Muestra cada línea del material que contenga la palabra "width".

**Registros de datos:**
# # # #
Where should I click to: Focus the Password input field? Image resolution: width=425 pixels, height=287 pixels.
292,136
# # # #
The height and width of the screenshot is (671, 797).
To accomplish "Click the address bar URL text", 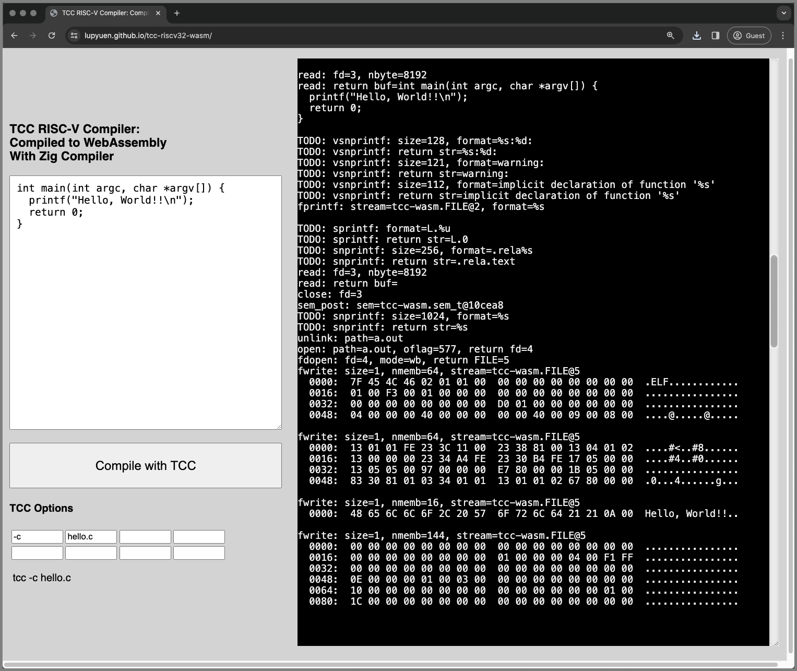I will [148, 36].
# # # #
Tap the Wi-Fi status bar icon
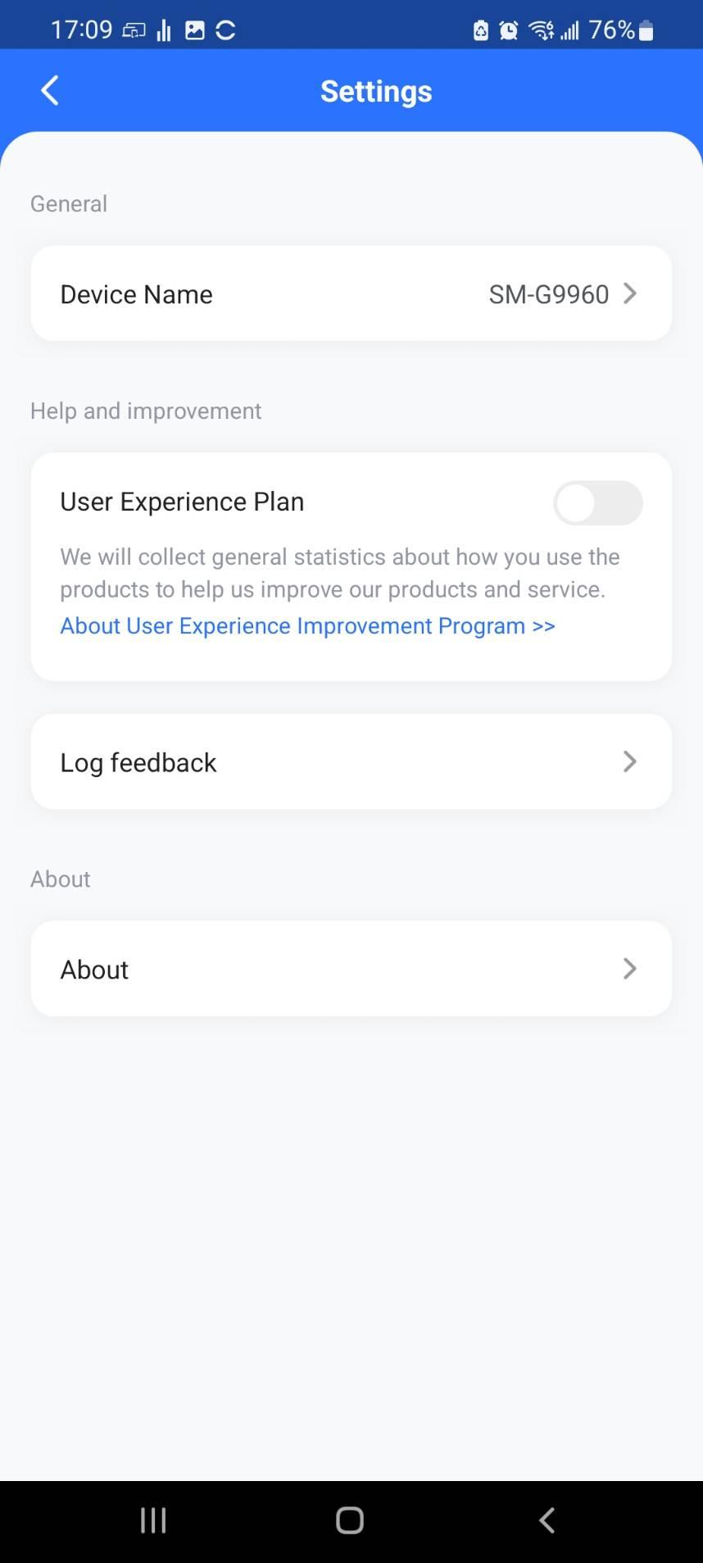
# # # #
**Resultado abajo:**
Where should I click to: Focus the Password input field? Image resolution: width=425 pixels, height=287 pixels.
The height and width of the screenshot is (671, 797).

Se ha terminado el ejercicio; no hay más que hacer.